After Major League Baseball announced rule changes to limit mound visits per game, per USA Today, Houston Astros starter Lance McCullers Jr. explained that the real problem was players stealing signals.
Lance McCullers Jr. @LMcCullers43
@espn Everyone wants to blame pace of play on mound visits or time in between pitches... well MAYBE address the real issue at hand instead of trying to cover it up and forceably insert rules that may affect the integrity of the game and alter the fairness of the game.
"You think I want to break rhythm and tempo during a game to talk about signs behind my glove?" McCullers added in a since-deleted tweet (via Charles Curtis of For The Win). "No, it's a necessary reaction to an issue we, as pitchers and catchers, are facing. I guess enforcing the integrity by hitting batters is better than an extra four minutes to exchange signs."
McCullers also had a problem with ESPN showing the extensive mound visits in Game 7 of the World Series. The 24-year-old started that game and allowed zero runs in 2.1 innings en route to an Astros victory, securing the first championship in franchise history.
The rule changes, which limits mound visits to just six per game, were among the recent rule changes made to improve the game's pace of play. The average game in 2017 lasted three hours and five minutes, the highest mark in the history of the sport.

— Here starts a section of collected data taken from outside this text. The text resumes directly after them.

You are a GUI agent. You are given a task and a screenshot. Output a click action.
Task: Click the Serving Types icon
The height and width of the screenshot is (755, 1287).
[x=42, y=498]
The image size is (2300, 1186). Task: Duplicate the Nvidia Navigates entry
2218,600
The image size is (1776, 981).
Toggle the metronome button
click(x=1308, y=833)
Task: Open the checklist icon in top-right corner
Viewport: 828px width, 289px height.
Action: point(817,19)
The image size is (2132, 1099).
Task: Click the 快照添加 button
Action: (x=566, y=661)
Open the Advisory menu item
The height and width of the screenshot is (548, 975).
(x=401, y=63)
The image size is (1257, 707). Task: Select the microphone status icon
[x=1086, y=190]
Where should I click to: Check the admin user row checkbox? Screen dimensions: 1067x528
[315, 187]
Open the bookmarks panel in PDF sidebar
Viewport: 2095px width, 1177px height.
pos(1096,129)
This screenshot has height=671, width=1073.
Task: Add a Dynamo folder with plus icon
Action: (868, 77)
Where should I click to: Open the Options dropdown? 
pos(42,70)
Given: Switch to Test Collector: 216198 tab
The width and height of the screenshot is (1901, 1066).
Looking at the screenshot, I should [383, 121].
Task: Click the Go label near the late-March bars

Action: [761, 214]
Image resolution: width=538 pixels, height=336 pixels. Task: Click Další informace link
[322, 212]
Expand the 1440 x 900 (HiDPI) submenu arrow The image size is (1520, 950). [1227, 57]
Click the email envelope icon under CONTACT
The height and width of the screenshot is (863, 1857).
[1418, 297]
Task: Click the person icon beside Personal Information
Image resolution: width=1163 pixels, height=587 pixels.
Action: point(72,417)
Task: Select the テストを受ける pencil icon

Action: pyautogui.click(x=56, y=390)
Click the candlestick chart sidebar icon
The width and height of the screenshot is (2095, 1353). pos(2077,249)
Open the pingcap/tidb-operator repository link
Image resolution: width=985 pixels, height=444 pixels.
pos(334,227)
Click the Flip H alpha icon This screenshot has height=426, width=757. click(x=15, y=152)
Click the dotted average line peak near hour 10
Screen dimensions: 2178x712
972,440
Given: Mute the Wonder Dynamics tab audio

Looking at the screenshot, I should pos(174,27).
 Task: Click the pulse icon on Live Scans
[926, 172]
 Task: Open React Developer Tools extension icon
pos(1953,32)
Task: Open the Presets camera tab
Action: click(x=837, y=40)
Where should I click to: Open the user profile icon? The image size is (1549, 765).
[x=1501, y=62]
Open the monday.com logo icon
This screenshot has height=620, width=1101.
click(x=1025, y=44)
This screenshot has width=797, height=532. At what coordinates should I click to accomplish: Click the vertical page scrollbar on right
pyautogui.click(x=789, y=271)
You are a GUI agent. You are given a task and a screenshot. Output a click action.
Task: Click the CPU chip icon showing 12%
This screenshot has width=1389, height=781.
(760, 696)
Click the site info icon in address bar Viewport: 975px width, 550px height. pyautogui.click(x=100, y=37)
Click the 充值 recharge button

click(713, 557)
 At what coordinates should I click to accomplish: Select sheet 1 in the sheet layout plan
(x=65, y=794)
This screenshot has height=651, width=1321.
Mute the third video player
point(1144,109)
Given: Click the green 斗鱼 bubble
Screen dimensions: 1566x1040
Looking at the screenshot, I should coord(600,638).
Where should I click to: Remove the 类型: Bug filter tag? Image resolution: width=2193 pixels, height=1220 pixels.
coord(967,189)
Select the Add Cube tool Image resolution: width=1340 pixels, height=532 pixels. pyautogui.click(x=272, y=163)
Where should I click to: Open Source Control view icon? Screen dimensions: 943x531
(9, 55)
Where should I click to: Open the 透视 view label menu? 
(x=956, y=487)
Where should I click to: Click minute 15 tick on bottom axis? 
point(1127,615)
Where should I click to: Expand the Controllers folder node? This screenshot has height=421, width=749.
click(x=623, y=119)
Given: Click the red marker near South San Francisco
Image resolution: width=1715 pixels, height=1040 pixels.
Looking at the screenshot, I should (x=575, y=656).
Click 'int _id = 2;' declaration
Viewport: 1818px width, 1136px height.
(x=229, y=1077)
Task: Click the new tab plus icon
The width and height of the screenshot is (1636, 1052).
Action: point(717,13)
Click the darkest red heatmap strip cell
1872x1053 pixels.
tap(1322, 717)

However, McCullers explains that it is only due to stealing signals that is forcing the pitchers and catchers to change up signs throughout the game.
He suggested throwing at a player would be an alternative to enforce one of the "unwritten rules" of the game. This clearly wouldn't be an ideal alternative for the league, especially if it becomes widespread.
An ideal scenario could be creating rules to limit the ability for base-runners to steal the opposing team's signs.